Original title and author: “Thank You MySQL, We’ll Miss You!” by Markus Winand.

Feb
20
2014
--

Results of the SQL Performance Quiz: 60% fail

In 2011, I’ve launched the “The 3-Minute Test: What do you know about SQL performance.” It consists of five questions that follow a simple pattern: each question shows a query/index pair and asks if it demonstrates proper indexing or not. Till today, this test has become one of the most popular features on Use The Index, Luke and has been completed more than 28,000 times.

Note

Just in case you got curious, please be aware that this article is a spoiler. You might want to do the quiz yourself before continuing.

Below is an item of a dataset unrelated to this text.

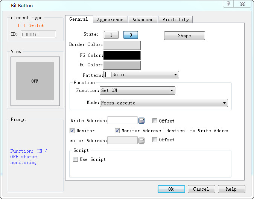Pick the black FG Color swatch
The image size is (254, 199).
point(122,55)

Although the quiz was created for educational purposes, I was wondering if I could get some interesting figures out of these 28,000 results. And I think I could. However, there are several things to keep in mind when looking at these figures. First, the quiz uses the surprise factor to catch attention. That means, three questions show cases that look fine, but aren’t. One question does it the other way around and shows an example that might look dangerous, but isn’t. There is only one question where the correct answer is in line with the first impression. Another effect that might affect the significance of the results is that there was no representative selection of participants. Everybody can take the quiz. You can even do it multiple times and will probably get a better result the second time. Just keep in mind that the quiz was never intended to be used for scientific research upon the indexing knowledge in the field. Nevertheless, I think that the size of the dataset is still good enough to get an impression.

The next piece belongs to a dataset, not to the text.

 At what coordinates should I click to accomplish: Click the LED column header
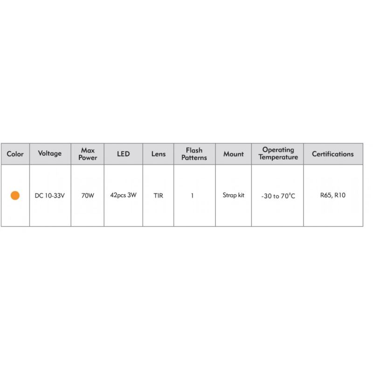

Below I’ll show two different statistics for each question. First, the average rate at which this question was correctly answered. Second, how this figure varies for users of MySQL, Oracle, PostgreSQL and SQL Server databases. In other word, it says if e.g. MySQL users are more knowledgeable about indexing as PostgreSQL users. Spoiler: It’s the other way around. The only reason I’m in the lucky position to have this data is that the test sometimes uses vendor specific syntax. For example, what is LIMIT in MySQL and PostgreSQL is TOP in SQL Server. Therefore, the participants have to select a database at the beginning so that the questions are shown in the native syntax of that product.

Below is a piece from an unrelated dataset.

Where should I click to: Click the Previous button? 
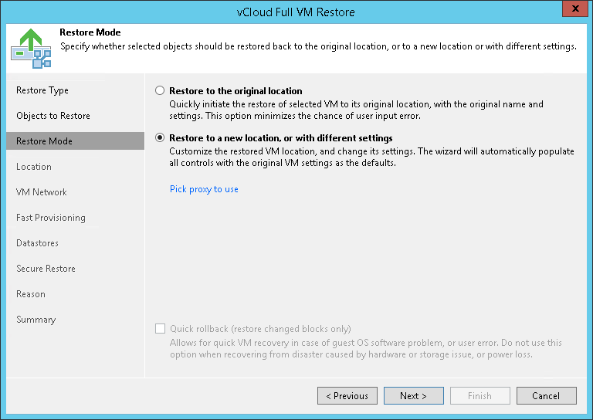[x=347, y=396]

Question 1: Functions in the WHERE Clause

Is the following SQL good or bad practice from a performance perspective?

Searching for all rows of the year 2012:

CREATE INDEX tbl_idx ON tbl (date_column);

SELECT text, date_column
  FROM tbl
 WHERE TO_CHAR(date_column, 'YYYY') = '2012';

This is an example where the code uses functions specific to the Oracle and PostgreSQL databases. For MySQL, the question uses YEAR(date_column) and for SQL Server datepart(yyyy, date_column). Of course, I could have used EXTRACT(YEAR date_column), but I thought it is better to use the most common syntax.

The participants have these options:

  • Good practice — There is no major improvement possible.

  • Bad practice — There is a major improvement possible.

The correct answer is “bad practice” because the index on date_column cannot be used when searching on something derived from date_column. If you don’t believe that, please have a look at the proof scripts or the explanations shown at the end of the test. They also contain links to the Use The Index, Luke pages explaining it in more detail.

However, if you didn’t know how functions effectively “disable” indexes, you are not alone. Only about two-thirds gave the correct answer. And as for every multiple choice test, there is a certain probably to pick the correct answer by chance. In this cases it’s a 50/50 chance — by no means negligible. I’ve marked this “guessing score” in the figure to emphasize that.

This is one of the most common problems I see in my everyday work. The same problem can also hit you with VARCHAR fields when using UPPER, TRIM or the like. Please keep in mind: whenever you are applying functions on columns in the where clause, an index on the column itself is no longer useful for this query.

Although this result is quite disappointing — I mean it’s not much better than guessing — it is no surprise to me. What is a surprise for me is how the result differs amongst the users of different databases.

As a matter of fact, MySQL users just score 55% — almost as low as the “guessing score”. PostgreSQL users, on the other hand, get a score of 83%.

An effect that might explain this result is that MySQL doesn’t support function-based indexes while Oracle and PostgreSQL do. Function-based indexes allow you to index expressions like TO_CHAR(date_column, 'YYYY'). Although it is not the recommended solution for this case, the pure existence of this feature might make users of the Oracle and PostgreSQL database more aware of this problem. SQL Server offers a similar feature: although it cannot index expressions directly, you can create a so-called computed column on expressions, which in turn can be indexed.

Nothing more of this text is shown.